Babys n’ Bells!
Kristen Bell rocks it as Good Housekeeping’s cover girl, but though she seems sweet, she definitely has the maturity and forethought that comes with being an excellent mom! Check out some of the interview segments:
On regular couples therapy: “I thought I had this life thing down pat when I met Dax. I didn’t realize that I needed a much bigger toolbox to have confrontations and disagreements with people. You do better in the gym with a trainer; you don’t figure out how to cook without reading a recipe. Therapy is not something to be embarrassed about. … I don’t mind advertising a healthy marriage. I’m trying, just like everyone else.”
She loves being a mom: “I wasn’t positive I wanted kids. But I can now confirm having them is absolutely unmissable. Before we had the girls, I asked a few people in my life who are annoyingly blunt and honest on every level if we should, knowing that if it wasn’t worth it, they’d have the balls to say, ‘Listen, don’t. Live your life.’ But across the board, everyone said it was unmissable. When Lincoln came out, at first I was like, ‘Eh, what do I do with it? I can take it home?’ But when I started breastfeeding, the oxytocin or my hormones or hundreds of thousands of years of evolution kicked in. I didn’t want to let her go. Having kids feels like that first seventh-grade crush that overwhelms every molecule in your body, but it’s permanent.”
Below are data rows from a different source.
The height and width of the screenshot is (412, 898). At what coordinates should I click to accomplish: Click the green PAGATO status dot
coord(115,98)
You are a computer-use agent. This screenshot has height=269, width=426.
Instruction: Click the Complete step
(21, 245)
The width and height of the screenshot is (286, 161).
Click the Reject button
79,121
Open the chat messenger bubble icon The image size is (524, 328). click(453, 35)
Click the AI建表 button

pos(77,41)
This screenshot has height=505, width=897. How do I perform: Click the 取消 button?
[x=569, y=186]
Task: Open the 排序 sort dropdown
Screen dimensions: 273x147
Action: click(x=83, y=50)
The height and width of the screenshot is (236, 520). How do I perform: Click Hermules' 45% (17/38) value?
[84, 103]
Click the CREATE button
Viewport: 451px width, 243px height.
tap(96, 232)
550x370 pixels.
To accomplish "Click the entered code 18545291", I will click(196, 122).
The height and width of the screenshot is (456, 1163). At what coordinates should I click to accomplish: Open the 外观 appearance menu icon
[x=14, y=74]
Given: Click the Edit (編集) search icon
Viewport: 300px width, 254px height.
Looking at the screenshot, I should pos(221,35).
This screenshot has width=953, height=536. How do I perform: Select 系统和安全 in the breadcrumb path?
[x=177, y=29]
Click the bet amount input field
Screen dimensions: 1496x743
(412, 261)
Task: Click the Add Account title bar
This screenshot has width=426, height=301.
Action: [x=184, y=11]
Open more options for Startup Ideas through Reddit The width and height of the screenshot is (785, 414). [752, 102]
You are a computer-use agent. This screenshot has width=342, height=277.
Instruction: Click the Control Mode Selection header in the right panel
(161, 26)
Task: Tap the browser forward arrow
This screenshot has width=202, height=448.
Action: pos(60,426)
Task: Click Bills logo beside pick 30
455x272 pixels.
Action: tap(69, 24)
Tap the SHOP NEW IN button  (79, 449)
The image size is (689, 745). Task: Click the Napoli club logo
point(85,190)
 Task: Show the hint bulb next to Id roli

On having more kids: “Our life has taken a turn, but not in a bad way,” she continues. “I yearn for more one-on-one time and romantic outings with my husband, but the kids have added a lot more excitement and a different kind of fun.” Will they have more? Nope: “I loved being pregnant — but I don’t want to be outnumbered!”
Motherhood is karma: “I never understood my mom until I had kids. When she would look at me like I was the first drop of water she’d seen at the end of a desert trip and go, “You will never understand how much I love you,” I would go, “God, get away! Enough!” Even in my 20s, I just thought, “You’re so dramatic and overly sentimental.” Now I look at my kids that way and think, “Wow, this is a cycle.” Lincoln won’t understand it until she decides to have kids … that’s just the way it’s supposed to be. Motherhood right-sized everything for me. I’m happier, and I was pretty happy before.”